We’ve also seen a huge spanner in the works when it comes to the critical minerals thematic because of a Reuters report this week that said Washington is considering walking back its price supports for rare earths miners.
Since then, we’ve had one White House talking held tell the press the US will now turn to allies to support rare earths prices, which to me feels similar to Trump’s insistence that other allied countries must spent like-for-like amounts on defence.
Another week, more bullshit.
(The Department of Energy also claimed the Reuters report was inaccurate, but I’m going to put my trust with Reuters on this one.)
Is silver a meme trade?
Earlier this week, I wrote a piece on whether or not silver is a meme trade.
That might seem like a bold call when there’s an everything rally (or is it a commodity supercycle?) underfoot, and it’s worth noting that on Friday afternoon AUS time, all major metals pulled back a little – but I don’t expect that to be a long-term trend.
(Here’s to hoping I don’t need to sheepishly point out a majorly bad prediction this time next week.)
Here’s an excerpt from that silver article:
Get this: The world’s most popular major silver ETF right now, the U.S.-based iShares Silver Trust, has seen some ~US$35 billion worth of trades (on a “notional basis,” according to BTIG analyst Jonathan Krinsky).
That’s obviously a big number, but it’s also around the same amount of Monday turnover that the SPDR S&P 500 ‘SPY’ ETF saw; a Wall Street index fund.
Me – I wrote this.
Long story short, that’s a lot of love for silver. Even ASX-listed Kogan has been selling 10oz bars, and you can even use Afterpay! Somehow, I don’t think this is a sell signal, even though in a normal world it probably should be.
Stuff America: let’s turn to home
But the biggest news of the week at home – and I should have probably led with this, because we live in Australia, not America, but I can’t be bothered re-ordering all my paragraphs, as I am already at the pub – inflation’s back to 3.8%.
That’s headline inflation (or CPI), not core inflation (or ‘Trimmed Mean’), which is lower at 3.3% – in the latter case, we’re seeing a cooler inflation story, but seeing as electricity prices are what’s pushing inflation back to nearly 4%, I don’t think core matters much in this case.

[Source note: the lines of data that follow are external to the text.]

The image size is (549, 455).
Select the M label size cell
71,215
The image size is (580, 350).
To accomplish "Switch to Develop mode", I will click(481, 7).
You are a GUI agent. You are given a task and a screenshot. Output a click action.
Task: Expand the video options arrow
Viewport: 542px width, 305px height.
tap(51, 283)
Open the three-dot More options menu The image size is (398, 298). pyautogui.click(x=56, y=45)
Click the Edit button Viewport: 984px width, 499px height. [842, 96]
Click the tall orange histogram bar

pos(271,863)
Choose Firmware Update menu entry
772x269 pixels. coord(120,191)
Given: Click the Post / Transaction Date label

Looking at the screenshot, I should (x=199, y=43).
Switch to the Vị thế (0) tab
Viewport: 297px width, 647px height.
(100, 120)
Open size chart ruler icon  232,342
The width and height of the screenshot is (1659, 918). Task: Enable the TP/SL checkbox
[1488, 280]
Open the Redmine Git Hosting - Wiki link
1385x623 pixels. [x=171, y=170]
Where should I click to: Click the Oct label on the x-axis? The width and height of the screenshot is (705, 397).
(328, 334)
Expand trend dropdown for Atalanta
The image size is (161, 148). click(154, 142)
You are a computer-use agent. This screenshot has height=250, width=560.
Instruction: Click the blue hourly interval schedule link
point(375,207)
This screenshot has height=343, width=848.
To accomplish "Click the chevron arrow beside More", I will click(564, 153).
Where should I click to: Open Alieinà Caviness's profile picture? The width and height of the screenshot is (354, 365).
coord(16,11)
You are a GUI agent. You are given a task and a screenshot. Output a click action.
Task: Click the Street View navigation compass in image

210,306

So core inflation suggests that inflation is sticky but only just outside the target band, depending on how you define just. But that’s not really the whole story – because electricity prices aren’t likely to magically get cheaper anytime soon.
So in this case, the headline read of 3.8% – which is nearly 4%! – probably means the RBA needs to introduce a rate hike, and because government power bill rebates falling off have led to an increase in inflation, the question must be asked: why did we cut 3 times last year?
Because there’s another way of looking at that story: if the removal of rebates has pushed inflation up, that means that the rebates were artificially pushing inflation down.
So then why did the RBA cut? If any Canberra-side journalists are reading, ask Jim Chalmers that. He’ll get unhappy about it, but it’s a good question.